Essen.. Rund 100 Anwohner kamen zum WAZ-Mobil und protestierten gegen die als Willkür empfundene Umbenennung der Von-Seeckt/Von-Einem-Straße durch Stadtteilpolitiker. Rund 500 Bürger haben sich bereits in die Unterschriftenliste gegen die neuen Straßennamen ausgesprochen.
Ignorant, undemokratisch, unverschämt schallt es dem Grünen-Politiker Walter Wandtke entgegen, als er vor über 100 Anwohnern der Von-Seeckt/Von-Einem-Straße den Umbenennungs-Beschluss seiner Partei verteidigt. Obwohl nicht Mitglied der Bezirksvertretung II, stellt er sich als einziger dem Unmut der Bürger. Und der war in der Tat heftig: „Warum hat die Politik uns vorher nicht informiert?
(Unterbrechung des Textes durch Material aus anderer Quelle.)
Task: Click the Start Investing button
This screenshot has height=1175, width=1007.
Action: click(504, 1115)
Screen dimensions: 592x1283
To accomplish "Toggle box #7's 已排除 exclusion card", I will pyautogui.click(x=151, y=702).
Ich habe nur durch Zufall erfahren, dass die Straße, in der ich eine Wohnung besitze, künftig anders heißen wird“, beklagt Clemens Stahmer-Ilgner.
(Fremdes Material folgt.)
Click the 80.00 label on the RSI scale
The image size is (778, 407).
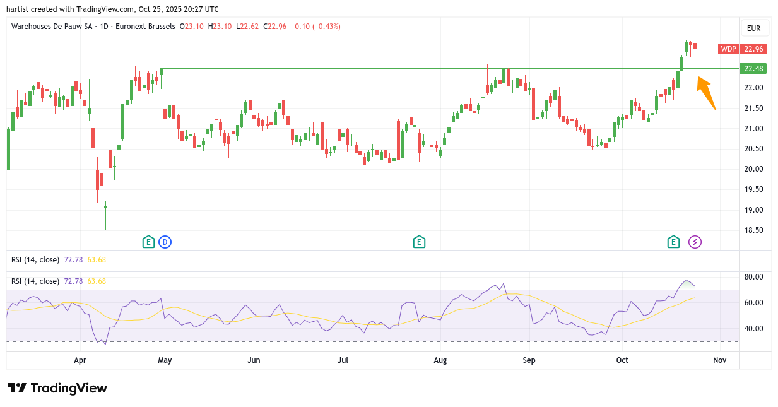pos(753,277)
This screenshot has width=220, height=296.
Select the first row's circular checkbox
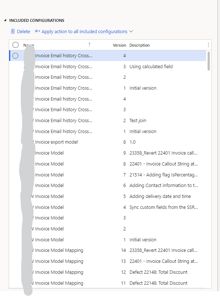click(x=15, y=56)
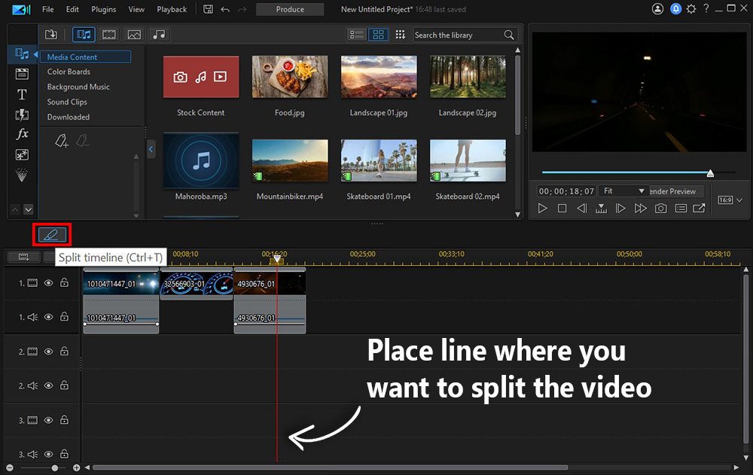Show audio-only media filter icon
753x475 pixels.
158,35
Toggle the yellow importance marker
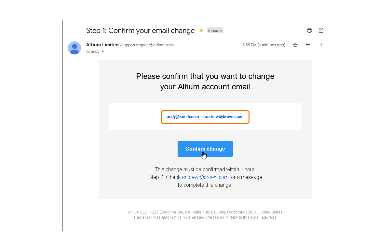This screenshot has width=392, height=251. pyautogui.click(x=201, y=31)
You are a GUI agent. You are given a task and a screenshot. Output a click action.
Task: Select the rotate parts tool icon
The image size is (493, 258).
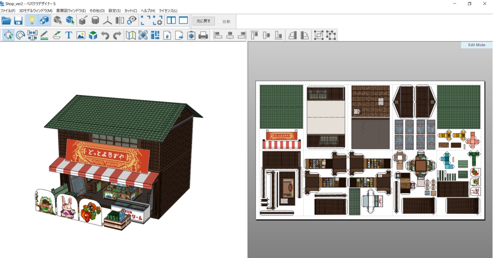[x=20, y=35]
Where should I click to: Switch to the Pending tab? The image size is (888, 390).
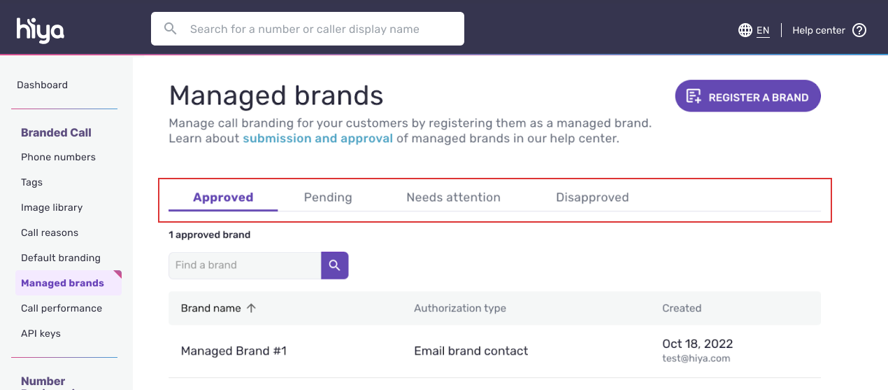point(328,197)
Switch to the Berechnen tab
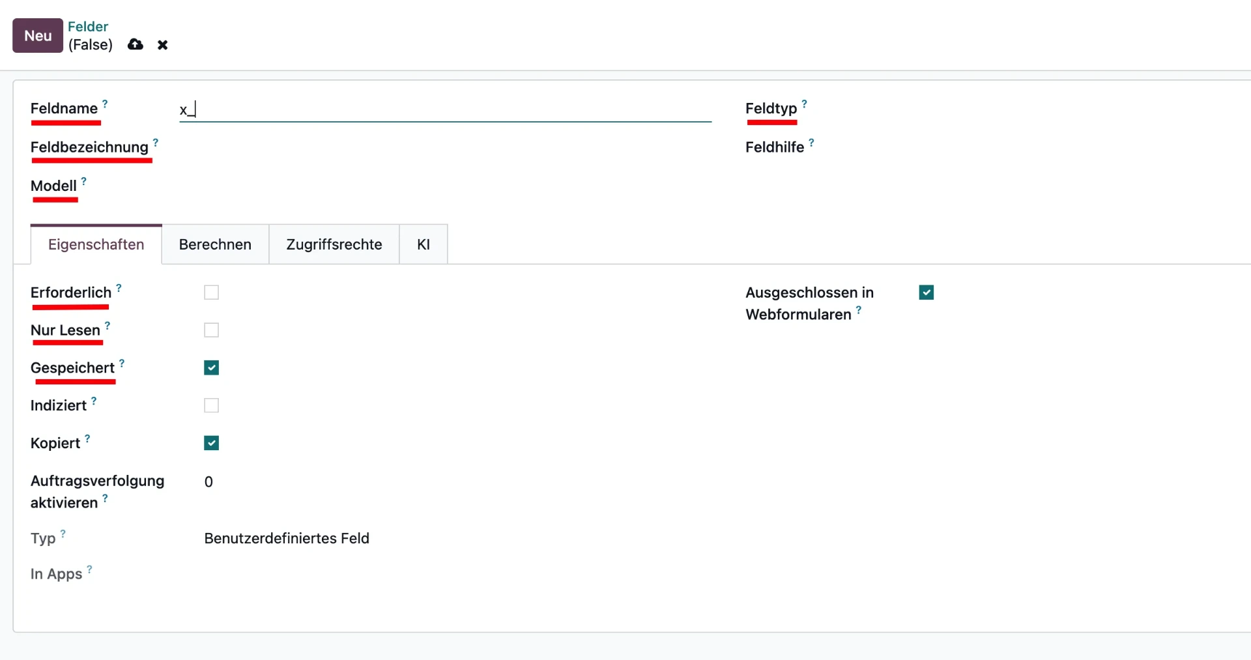Screen dimensions: 1251x660 (214, 244)
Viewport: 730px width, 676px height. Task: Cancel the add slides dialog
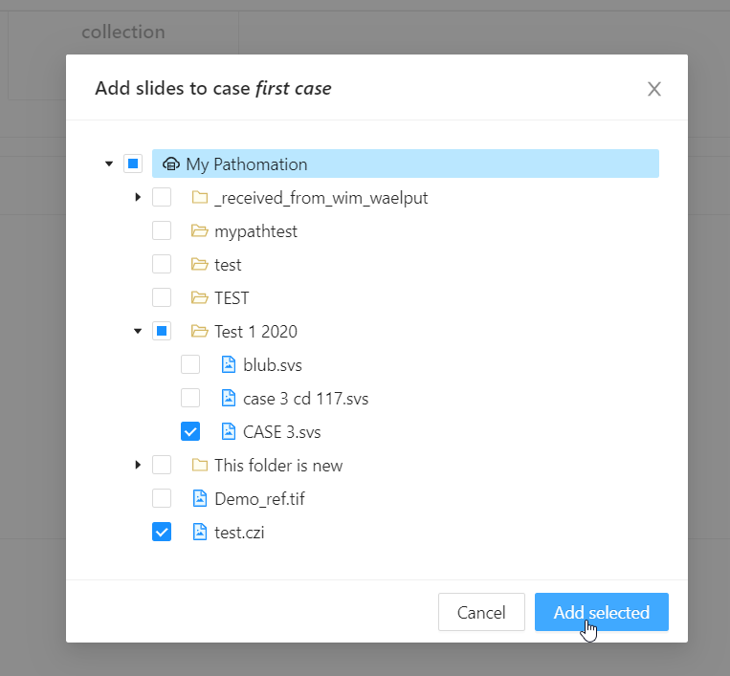pyautogui.click(x=481, y=613)
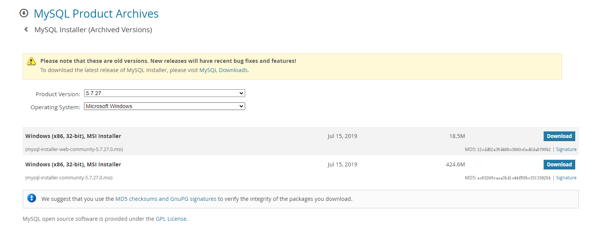
Task: Click the mysql-installer-web-community-5.7.27.0.msi filename
Action: [74, 149]
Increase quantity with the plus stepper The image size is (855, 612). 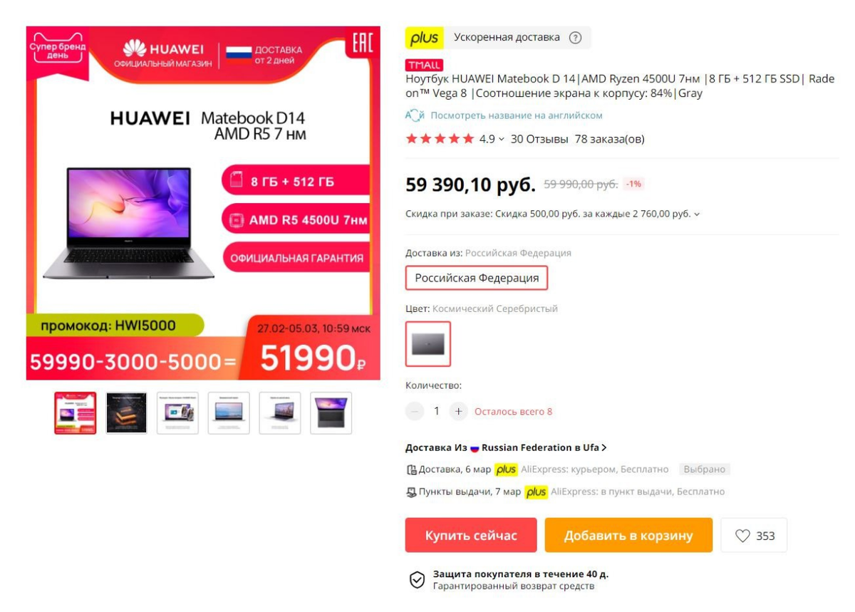click(459, 411)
Es folgten Fragen zu Kosten: Nicht nur die Änderung von Personal- und Geschäftspapieren müssten bezahlt werden, sondern in Teilen auch die Hausnummern, „denn diese sind in der Von-Seeckt-Straße zum Teil nicht durchgängig“, wie der Initiator der Unterschriftenaktion gegen die Umbenennung, Thomas Hurwitz, bemängelte. Rund 500 Bürger haben sich binnen fünf Tagen in seine Listen eingetragen. „Dass Sie sich darüber hinweg setzen, macht uns zu Wutbürgern“, erklärte Dagmar Rode. „Meine Vorstellung war, dass man als Bürger auf der untersten politischen Ebene mitreden kann.“ Dafür gab es Applaus – gefolgt vom häufig gehörten Satz in Richtung des Grünen Vertreters Wandtke: „Das wird sich bei der nächsten Wahl rächen.“
„Diese rot-rot-grüne Entscheidung ist keine gelebte Bürgerdemokratie“
Für die CDU waren Heidemarie von Münchhausen und Hannelore Pintzke gekommen – und sprachen für die deutliche Mehrheit der Anwesenden, als sie eine Verlagerung der Diskussion in den Rat der Stadt anregten. „Diese rot-rot-grüne Entscheidung ist keine gelebte Bürgerdemokratie“, erklärte von Münchhausen. „Wir Bezirkspolitiker sind von Bürgern gewählt worden, um ihre Interessen zu wahren. Und der Bürgerwille wird durch die Unterschriftenaktion überdeutlich.“
Kontrovers wurde auch über die Gesinnung der beiden Generäle aus dem I. Weltkrieg Hans von Seeckt und Karl von Einem diskutiert. Waren sie Antidemokraten und den Nazis in einem solchen Maße zugewandt, dass man ihre Namen aus dem Stadtbild tilgen muss? Uta Ranke-Heinemann etwa erklärte, sie habe mit dem Dramatiker Rolf Hochhuth telefoniert, „er war empört über die geplante Umbenennung und hat mir versichert, dass von Seeckt sogar ein Nazi-Gegner war.“ Der 18-jährige Maximilian Gajewski, der einen Geschichts-Leistungskurs besucht, hat das von seiner Lehrerin ebenfalls so gehört. Der Rechtsanwalt und Anwohner Sigurd Wagner ergänzte, „beide Generäle wurden von den Nazis instrumentalisiert und konnten sich dagegen nicht wehren, weil sie bei der Benennung der Straßen 1937 schon tot waren.“ Und was, wenn es nicht so wäre? „Wir leben hier nicht in einer Hitler- oder Goebbels-Straße. Dann wäre sicherlich keiner gekommen, um sich gegen die Umbenennung auszusprechen. Statt dessen erinnern diese Namen an Deutschlands Vergangenheit und bringen die Bürger dazu, sich damit auseinander zu setzen.“ Rechtlich könnten Bürger gegen die Entscheidung zur Umbenennung vorgehen, wie Hannelore Pintzke betonte. Sigurd Wagner kündigte daraufhin eine Klage an.